Cahow nests filled with mixed breeding results
Nearly all Bermuda’s cahows have returned to the islands around Castle Harbour to lay eggs and roost.
Jeremy Madeiros, a senior terrestrial conservation officer with the Nonsuch Preservation Project, wrote in the project’s blog that the 24-hour “cahow cams” had captured mixed news of the nests.
CahowCam 1 showed that its common pair arrived on the night of January 6, with the female, band number E0212, laying an egg an hour later.
The egg’s fertility was confirmed on January 15 and eight days later the embryo was found to be developing normally.
The pair, with the male’s band number E0197, started nesting together in 2010 and have had seven fledgeling chicks since.
CahowCam 2 showed that its typical male, band number E0174, had lost its long-term partner, band number E0172.
The pair, which had also started nesting together in 2010, had 12 fledgeling chicks, several of which have already returned to establish new nests around Nonsuch and Long Rock.
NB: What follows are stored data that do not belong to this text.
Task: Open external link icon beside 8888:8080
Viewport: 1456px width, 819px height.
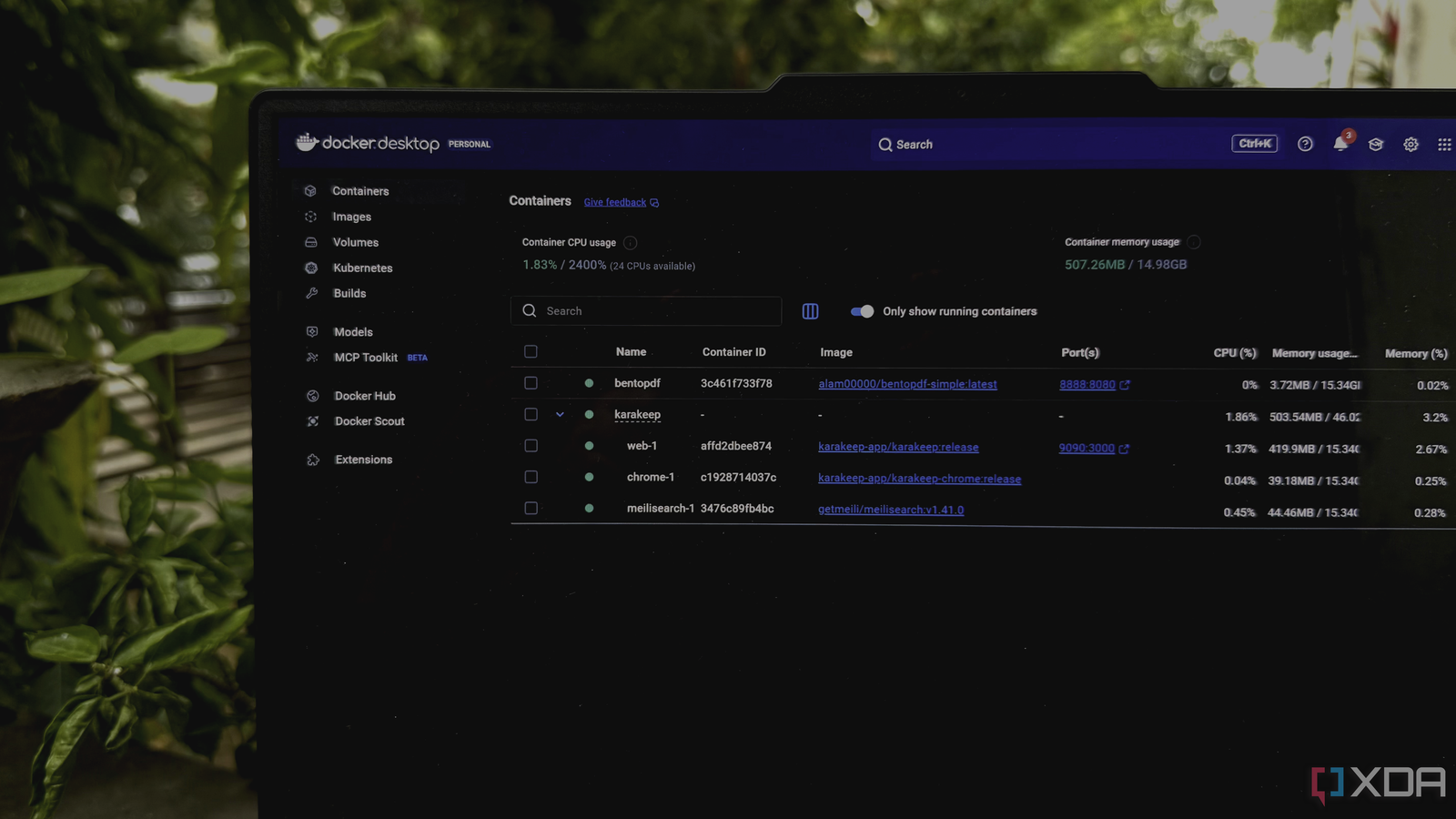Action: [1125, 385]
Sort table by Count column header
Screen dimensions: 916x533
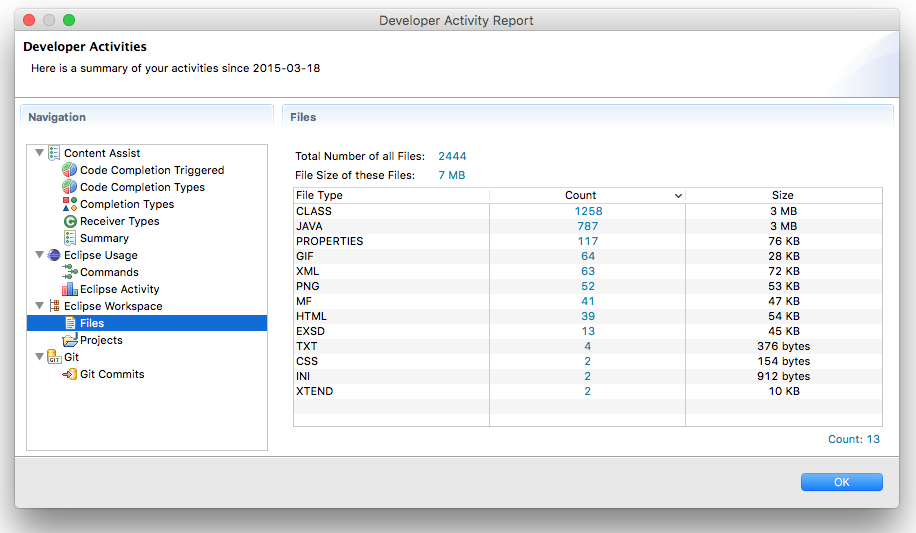click(580, 196)
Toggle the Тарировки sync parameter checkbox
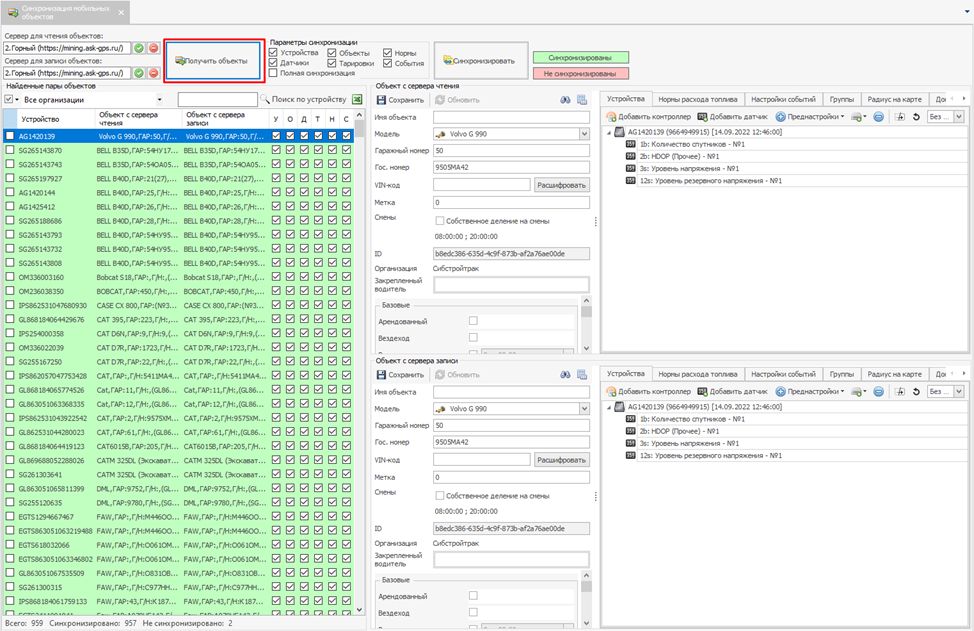974x631 pixels. [x=332, y=63]
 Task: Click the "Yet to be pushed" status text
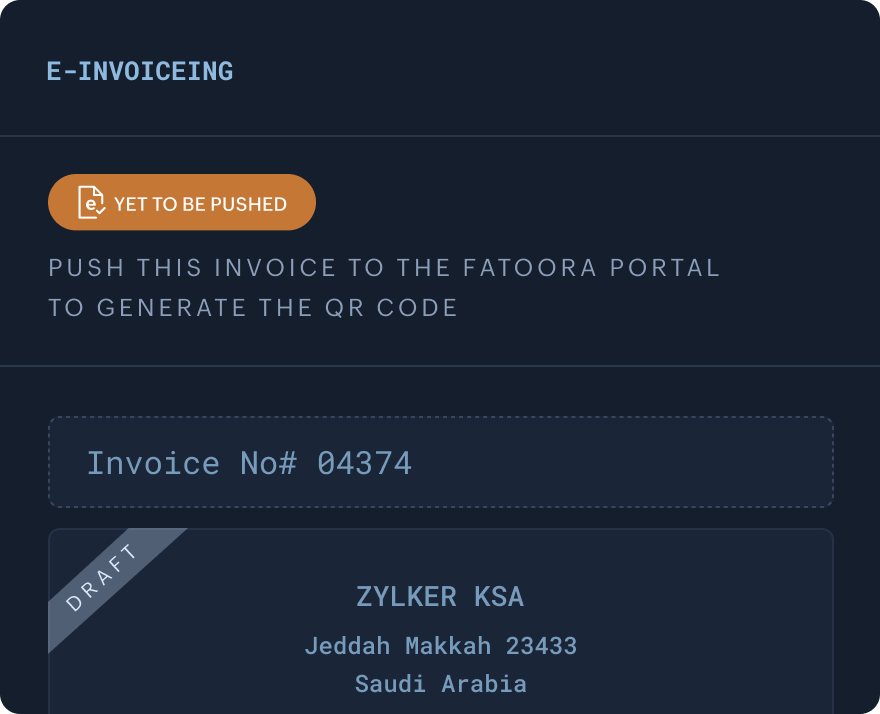[200, 204]
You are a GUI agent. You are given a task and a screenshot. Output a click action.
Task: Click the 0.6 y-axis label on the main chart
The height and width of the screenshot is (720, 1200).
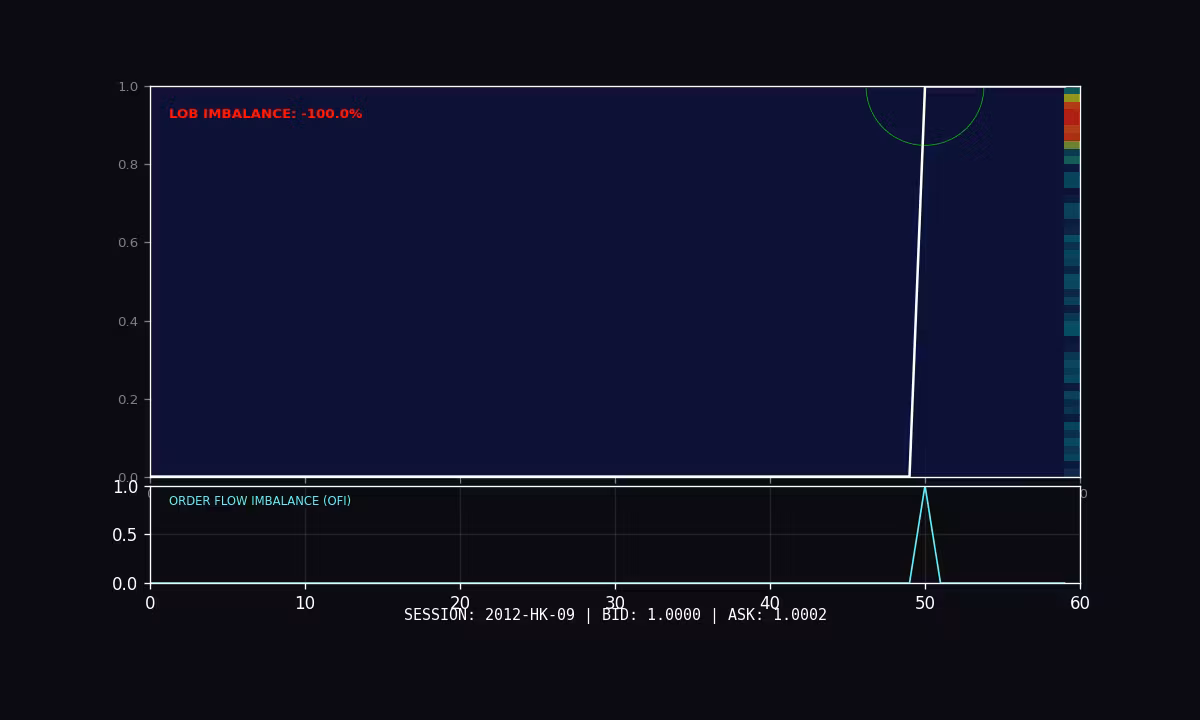coord(128,243)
Mr Madeiros said that the female had suffered a “severe foot injury” in 2019 but still managed to raise three chicks before disappearing between June and October last year.
He added: “It is always sad to lose a member of a successful pair.
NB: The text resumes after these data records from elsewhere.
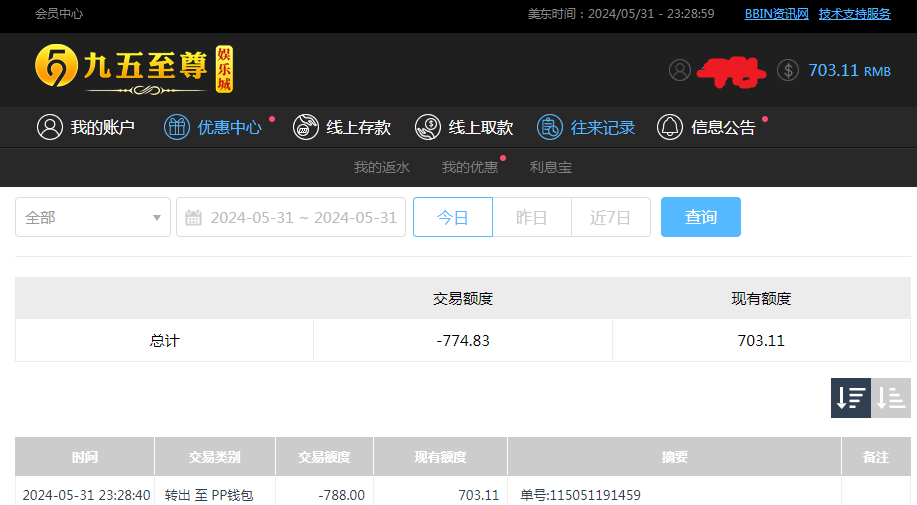Switch to 我的返水 sub-tab
The width and height of the screenshot is (917, 505).
[x=381, y=167]
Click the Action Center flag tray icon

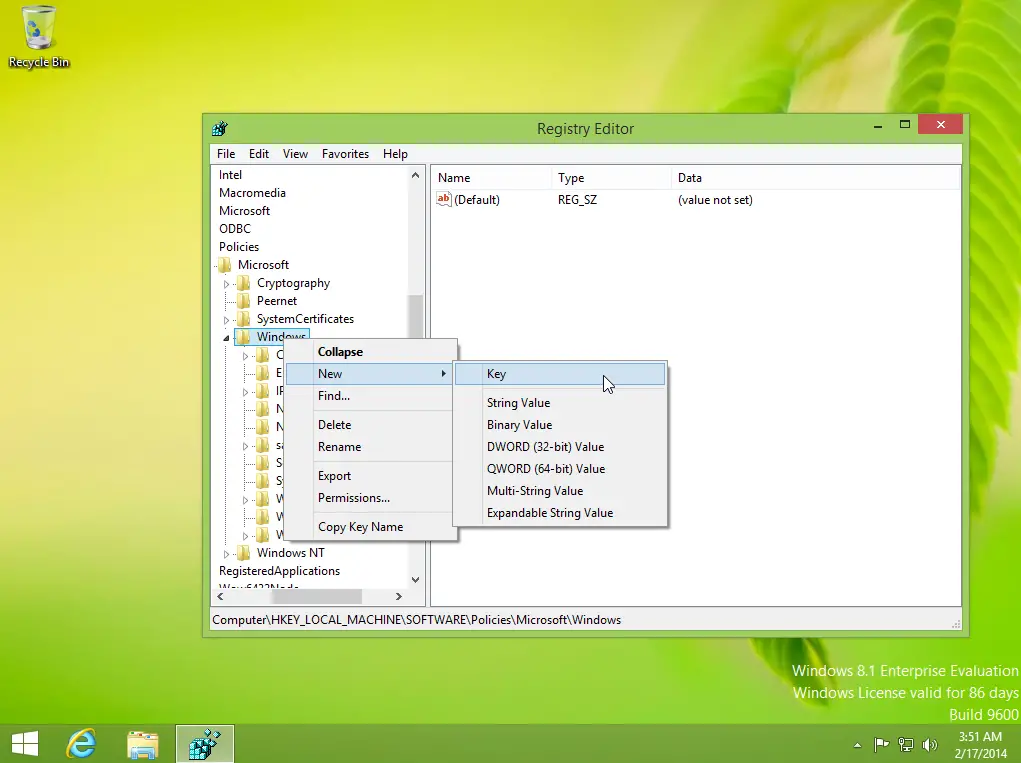tap(882, 744)
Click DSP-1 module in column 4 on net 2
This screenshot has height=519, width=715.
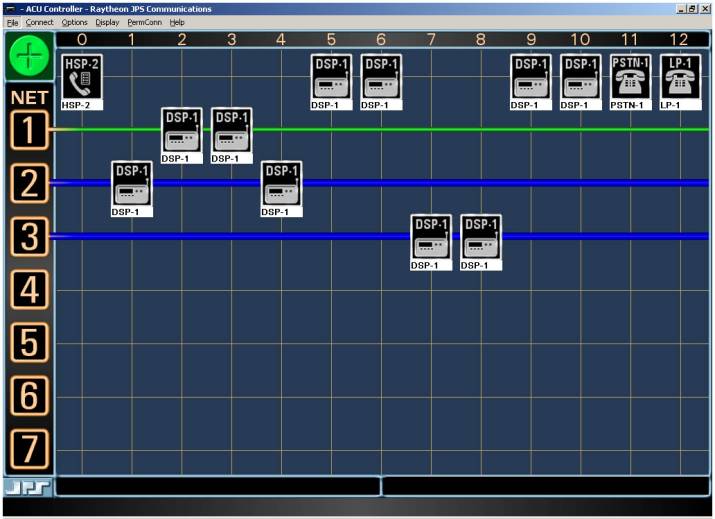coord(281,184)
“I had translocated all four of the birds that ended up settling in the two CahowCam nests in 2005 and 2006, from the four tiny original nesting islets as near-fledged chicks to artificial nests on Nonsuch, included in the 100-plus chicks from the first Translocation Programme that I initiated after taking over as warden.
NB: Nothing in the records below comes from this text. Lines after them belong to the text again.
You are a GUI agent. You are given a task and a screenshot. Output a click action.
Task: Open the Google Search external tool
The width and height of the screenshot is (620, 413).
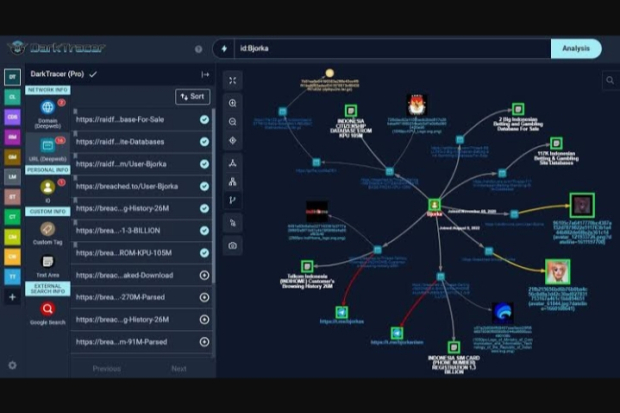pos(47,310)
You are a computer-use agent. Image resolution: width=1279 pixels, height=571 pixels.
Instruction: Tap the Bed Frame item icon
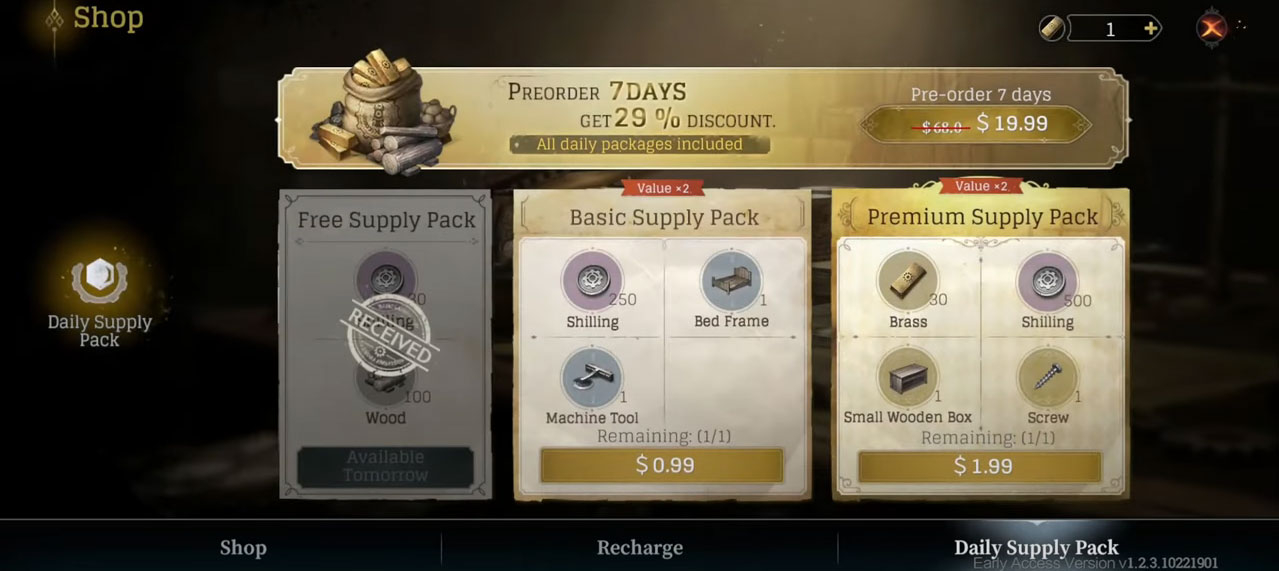point(731,281)
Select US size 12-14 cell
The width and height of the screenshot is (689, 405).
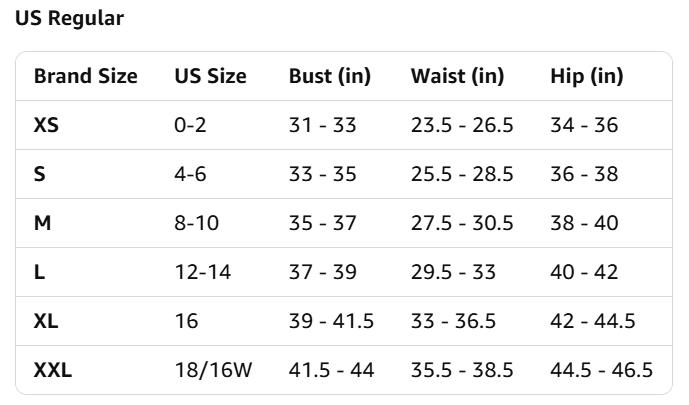(x=202, y=272)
“As part of the programme, I then hand-fed them for two to three weeks and allowed them to imprint on and fledge from their new ‘adopted’ home on Nonsuch, to which 51 eventually returned and paired up four to five years later, including these four, in artificial nests usually right next to the ones they originally fledged from.”
Luckily, another young female cahow, with the band number E0643, which had fledged in a nest near Horn Rock and was looking for a mate, paired with number E0174 last November, despite his initial deflection.
The pair soon left, with the male returning January 15 and the female still in flight.
Cahows have returned to all 39 active nests since the first pair returned in 2009.
It was the first time that cahows had nested on Nonsuch since they were wiped out there in the 1620s by colonial hunting and predation.